The What Do You Think? on gay adoption in The Onion was hysterical this week. I almost died laughing.
In pursuit of a dramatic story, the Seattle times seems to have mislead its readers about whether patients in a clinical trial actually gave informed consent. Laura Landro’s article gives all the details. The editor of the Seattle times responds and WSJ replies. Fascinating.
But the dishonesty doesn’t stop there. Pete Du Pont also has an article on OpinionJournal about environmentalists falsifying data. Mr Du Pont writes:
So why the lying? It seems deceit is the only way the greens can advance their Luddite agenda. They are ideologically inspired to try to limit, slow and if possible stop economic growth, for they believe that prosperity is harmful to the environment. But our nation’s and the world’s environments are getting better all the time, in fact so much better so much faster that it is hard to wave the green shirt based on honest data.

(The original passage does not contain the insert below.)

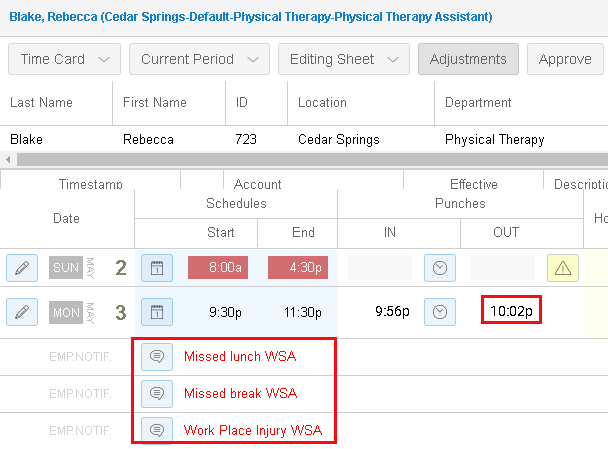The width and height of the screenshot is (608, 449).
Task: Open the comment icon beside Missed lunch WSA
Action: [x=157, y=356]

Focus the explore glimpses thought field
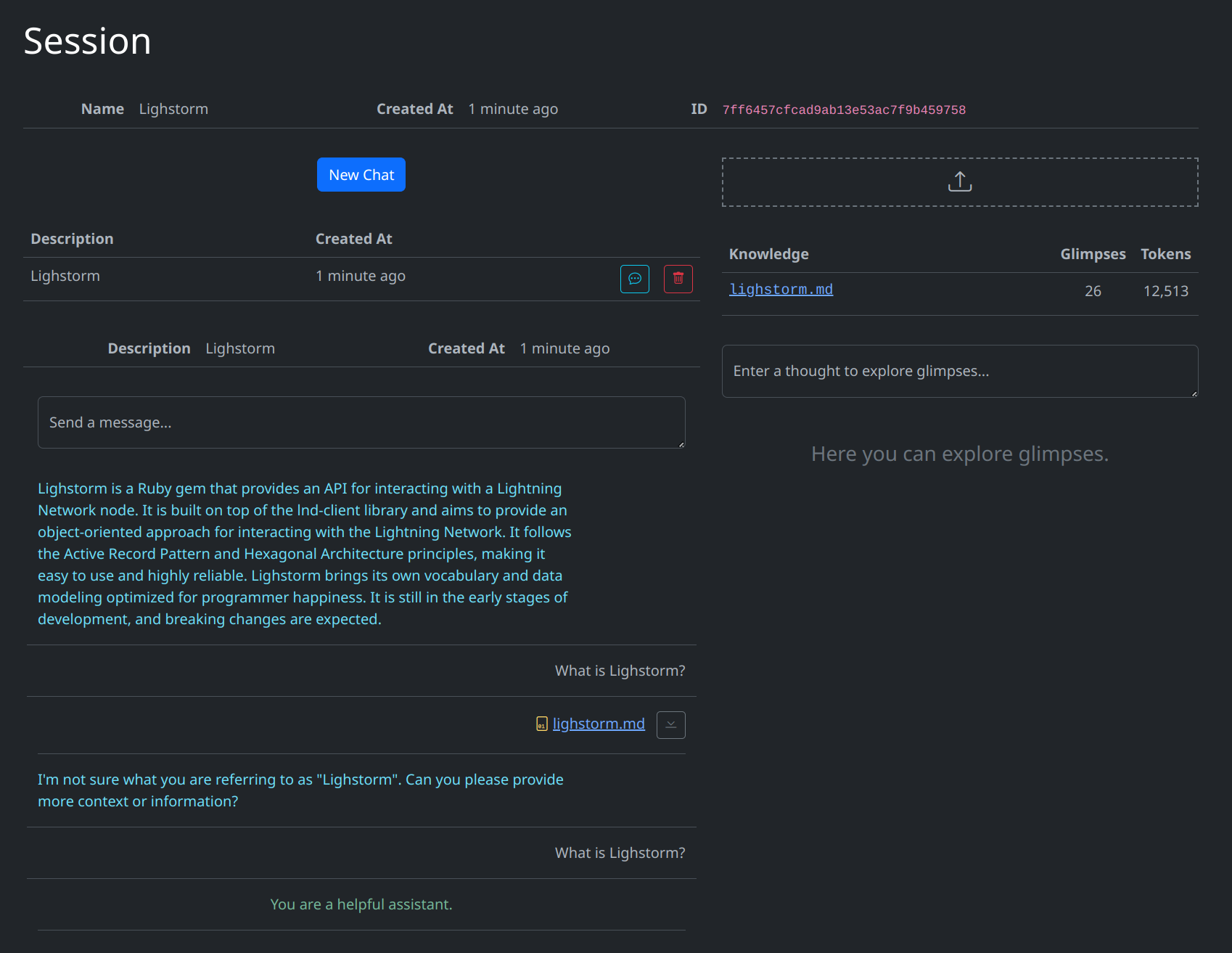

Subterfuge and misrepresentation are thus left to energize the greens’ antiprosperity cause.
I’ve been hard at work these past few days on my six-lecture course “Objectivism 101″ to be given at the 2002 Summer Seminar of The Objectivist Center. I have to turn in a detailed outline in the beginning of May, so I have about a week to work on each lecture. Of course, I’m already behind schedule.
I’ll probably be privately posting my lecture notes in advance of the seminar so as to get some feedback from cool people. Cool people are defined as those that give me interesting answer to questions like these:
Questions for Objectivists and Sympathizers: What issues do you think are absolutely critical to cover? Were there particular issues that you remember being confused over in learning the philosophy? What kinds of common misunderstandings do you see in other people new to Objectivism?
Questions for Everyone Else: What would you like to learn about the philosophy? Where do your most serious reservations lie? What would make taking such a course enticing?
Thanks in advance…
Update: Due to serious philosophic and moral objections, I am no longer associated with The Objectivist Center in any way, shape, or form. My reasons why can be found on my web page on The Many False Friends of Objectivism.
Why Stick People Are Extinct
My husband Paul (of GeekPress) sent me to this visual demonstration of why stick people are extinct. Seems to me that it’s at least on par with some sociobiological just so stories!
Maggie Gallagher has a good piece on whether divorce is all that it’s cracked up to be. (She’s reviewing Hetherington’s new book For Better or for Worse: Divorce Reconsidered.)
Two interesting facts stand out. First, people usually aren’t better off after a divorce. Many seem to be far worse off, particularly women. They are often poorer, depressed, miserable, embittered, and so forth. Second, most people don’t divorce “to escape from violent hellholes” but rather because “they are lonely, bored, depressed, dissatisfied.” A “minority of divorces” are the result of the three A’s: adultery, abuse, and alcoholism.
People make all kinds of philosophical mistakes in their marriage that make divorce seem like an attractive option. They expect the other person to fill all their needs. They develop bad habits. They don’t think creatively about how to solve their problems. They dwell on minor problems, blowing them completely out of proportion. They ignore critical issues, allowing them to become entrenched and difficult to resolve. They focus on the other person’s problems, rather than their own. They think that the mere change of a divorce will alleviate their troubles.
Given the amazing and wondrous potential of a good marriage, such failures are depressing, precisely because they are usually so unnecessary.
My weekend started off grumpy and ended up in searing pain. Thankfully, the middle wasn’t so bad.
As for the searing pain, let me just say that I’ll never again chop up hot chilies while wearing contacts. The passage of hours and multiple hand washings did not remove all the hot hot hot oils from my hands. Repeatedly sticking my fingers in my eyes in a desperate attempt to remove my contacts was not an experience I ever want to repeat.